Translation, Migration, & Gender in the Americas, the Transatlantic, & the Transpacific
5-8 Jul 2017 Bordeaux (France)
Female Agents of Population Boosterism: Women's Travel Accounts to Texas during the Early Nineteenth Century
Maki Kodama  1  
1 : Rice University

This presentation examines four women who traveled to the Texas borderland in the early nineteenth century, and considers how they became female agents of population boosterism through their travel accounts. These women, Mary Austin Holley from Connecticut, Matilda C. F. Houstoun from England, Teresa Griffin Vielé from New York, and Elisa Amalie Tvede Waerenskjold from Norway, visited this space between the 1830s to 1850s when the land was in a state of flux. The region of what would become Texas won its independence from the Spanish Empire as Mexico in 1824, then later became the Republic of Texas in 1836, and finally annexed by the United States in 1845. Despite its political confusion, however, Texas always remained attractive to settlers precisely because the availability of land to achieve a better living. The land witnessed a sharp rise in its population especially after the establishment of the Republic of Texas.
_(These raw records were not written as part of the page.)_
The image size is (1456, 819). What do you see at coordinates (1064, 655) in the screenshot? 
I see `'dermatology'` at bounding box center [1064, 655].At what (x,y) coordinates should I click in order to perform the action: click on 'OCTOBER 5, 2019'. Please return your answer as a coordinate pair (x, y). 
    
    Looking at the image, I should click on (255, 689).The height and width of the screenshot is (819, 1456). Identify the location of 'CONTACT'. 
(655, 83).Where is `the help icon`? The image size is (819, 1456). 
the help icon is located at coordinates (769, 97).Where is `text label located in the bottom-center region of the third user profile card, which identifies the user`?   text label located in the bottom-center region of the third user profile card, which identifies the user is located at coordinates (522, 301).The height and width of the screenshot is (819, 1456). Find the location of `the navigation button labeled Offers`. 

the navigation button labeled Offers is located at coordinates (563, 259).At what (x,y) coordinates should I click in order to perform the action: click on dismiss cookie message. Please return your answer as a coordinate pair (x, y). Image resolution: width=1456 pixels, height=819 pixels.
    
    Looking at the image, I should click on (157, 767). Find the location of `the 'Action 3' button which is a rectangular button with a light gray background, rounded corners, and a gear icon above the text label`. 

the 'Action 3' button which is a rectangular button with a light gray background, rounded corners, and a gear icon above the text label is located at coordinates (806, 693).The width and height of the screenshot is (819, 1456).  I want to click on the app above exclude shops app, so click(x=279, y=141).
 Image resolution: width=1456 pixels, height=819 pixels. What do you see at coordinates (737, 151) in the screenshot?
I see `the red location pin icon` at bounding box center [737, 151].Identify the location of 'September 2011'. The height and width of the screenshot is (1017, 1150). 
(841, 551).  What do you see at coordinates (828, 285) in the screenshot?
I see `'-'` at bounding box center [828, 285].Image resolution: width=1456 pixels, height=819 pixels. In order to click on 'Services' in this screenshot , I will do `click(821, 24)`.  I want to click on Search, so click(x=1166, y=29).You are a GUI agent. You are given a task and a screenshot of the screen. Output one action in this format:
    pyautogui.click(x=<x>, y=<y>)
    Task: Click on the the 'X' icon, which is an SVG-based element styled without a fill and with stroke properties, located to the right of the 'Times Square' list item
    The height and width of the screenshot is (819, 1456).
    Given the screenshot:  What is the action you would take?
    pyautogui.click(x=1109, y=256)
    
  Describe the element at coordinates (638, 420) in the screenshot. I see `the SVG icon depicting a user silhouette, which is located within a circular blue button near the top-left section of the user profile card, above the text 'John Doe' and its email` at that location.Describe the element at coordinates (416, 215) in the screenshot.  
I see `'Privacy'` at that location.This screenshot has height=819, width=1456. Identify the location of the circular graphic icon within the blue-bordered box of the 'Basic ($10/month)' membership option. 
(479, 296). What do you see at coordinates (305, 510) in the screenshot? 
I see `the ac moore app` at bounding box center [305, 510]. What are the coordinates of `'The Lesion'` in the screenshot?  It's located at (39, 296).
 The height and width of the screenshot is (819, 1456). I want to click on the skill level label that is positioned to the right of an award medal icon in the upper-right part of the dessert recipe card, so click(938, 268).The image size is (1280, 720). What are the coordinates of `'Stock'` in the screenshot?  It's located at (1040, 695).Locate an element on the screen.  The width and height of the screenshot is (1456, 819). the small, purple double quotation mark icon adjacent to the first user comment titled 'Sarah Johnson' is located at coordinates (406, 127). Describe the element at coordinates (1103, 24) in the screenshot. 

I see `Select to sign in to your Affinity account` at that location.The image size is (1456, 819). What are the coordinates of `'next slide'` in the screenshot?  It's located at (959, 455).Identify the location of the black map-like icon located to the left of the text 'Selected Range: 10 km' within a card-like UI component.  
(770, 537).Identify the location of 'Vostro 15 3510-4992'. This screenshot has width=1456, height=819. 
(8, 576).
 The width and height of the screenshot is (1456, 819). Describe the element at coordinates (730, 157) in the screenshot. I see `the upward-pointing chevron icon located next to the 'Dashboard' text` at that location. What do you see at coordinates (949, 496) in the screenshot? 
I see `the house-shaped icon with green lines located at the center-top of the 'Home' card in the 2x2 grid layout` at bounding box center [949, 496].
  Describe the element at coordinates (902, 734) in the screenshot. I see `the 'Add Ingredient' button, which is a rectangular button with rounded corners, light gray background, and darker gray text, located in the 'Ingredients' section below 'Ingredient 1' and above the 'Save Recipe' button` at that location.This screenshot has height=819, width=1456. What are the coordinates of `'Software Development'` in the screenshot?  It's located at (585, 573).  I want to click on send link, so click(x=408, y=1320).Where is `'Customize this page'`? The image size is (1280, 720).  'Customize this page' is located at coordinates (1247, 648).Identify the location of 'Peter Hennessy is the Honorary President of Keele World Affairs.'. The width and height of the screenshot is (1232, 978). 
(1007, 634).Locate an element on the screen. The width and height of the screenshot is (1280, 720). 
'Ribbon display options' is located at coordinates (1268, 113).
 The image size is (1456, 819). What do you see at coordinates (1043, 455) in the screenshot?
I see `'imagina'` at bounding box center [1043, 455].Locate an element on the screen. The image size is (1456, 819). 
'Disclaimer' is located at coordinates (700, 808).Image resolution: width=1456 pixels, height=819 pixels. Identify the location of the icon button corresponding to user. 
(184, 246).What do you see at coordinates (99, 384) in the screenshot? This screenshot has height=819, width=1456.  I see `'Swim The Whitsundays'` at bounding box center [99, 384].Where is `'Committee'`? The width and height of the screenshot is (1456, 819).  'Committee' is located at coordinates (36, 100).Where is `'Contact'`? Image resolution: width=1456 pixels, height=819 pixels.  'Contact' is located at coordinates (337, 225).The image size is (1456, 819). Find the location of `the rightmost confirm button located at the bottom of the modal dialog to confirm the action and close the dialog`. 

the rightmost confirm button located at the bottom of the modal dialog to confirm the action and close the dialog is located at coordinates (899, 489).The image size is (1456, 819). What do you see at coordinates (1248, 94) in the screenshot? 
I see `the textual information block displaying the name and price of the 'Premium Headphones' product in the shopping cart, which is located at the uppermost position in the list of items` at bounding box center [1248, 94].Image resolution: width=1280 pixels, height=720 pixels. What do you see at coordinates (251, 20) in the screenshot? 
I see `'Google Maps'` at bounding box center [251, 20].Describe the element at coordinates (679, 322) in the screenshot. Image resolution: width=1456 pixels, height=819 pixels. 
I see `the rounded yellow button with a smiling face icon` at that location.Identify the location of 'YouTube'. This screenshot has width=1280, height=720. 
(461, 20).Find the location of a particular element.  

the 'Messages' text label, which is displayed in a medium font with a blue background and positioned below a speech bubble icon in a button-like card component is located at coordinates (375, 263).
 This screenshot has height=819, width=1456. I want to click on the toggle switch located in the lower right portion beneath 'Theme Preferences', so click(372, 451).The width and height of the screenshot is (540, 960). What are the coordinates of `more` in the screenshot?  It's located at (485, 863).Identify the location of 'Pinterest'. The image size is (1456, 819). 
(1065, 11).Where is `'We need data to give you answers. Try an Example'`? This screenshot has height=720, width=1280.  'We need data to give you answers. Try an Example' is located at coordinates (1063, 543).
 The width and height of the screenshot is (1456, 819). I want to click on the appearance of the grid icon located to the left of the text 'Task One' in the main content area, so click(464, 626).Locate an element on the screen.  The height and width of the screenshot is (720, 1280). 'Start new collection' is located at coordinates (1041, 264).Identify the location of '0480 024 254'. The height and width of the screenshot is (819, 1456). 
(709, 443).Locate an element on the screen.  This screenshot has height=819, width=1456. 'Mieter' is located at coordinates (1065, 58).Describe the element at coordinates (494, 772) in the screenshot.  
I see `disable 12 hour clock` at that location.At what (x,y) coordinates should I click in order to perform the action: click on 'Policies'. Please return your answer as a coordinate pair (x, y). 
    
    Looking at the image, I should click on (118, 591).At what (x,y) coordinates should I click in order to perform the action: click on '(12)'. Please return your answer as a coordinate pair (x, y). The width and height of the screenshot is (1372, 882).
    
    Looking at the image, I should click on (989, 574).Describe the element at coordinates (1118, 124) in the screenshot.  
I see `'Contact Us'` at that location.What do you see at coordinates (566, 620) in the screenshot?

I argue that the observations that these women they wrote in their travel accounts which was later published was written with an intent to demystify Texas and promote settlement. Despite the fact that their visits were made at different times, and having different expectations on what they would see, they wrote their travel account to give a sense to the readers on how Texas was like and how people lived through their writing. Moreover, these women fashioned same ideas of economic benefits and racial superiority while they traveled through and made their observations on Texas. To put it differently, these women arrived in Texas with a similar idea on how a “civilized” space looked like and what to expect from the foreign place. Their publications were written with the intent to encourage white civilized settlers to move to Texas.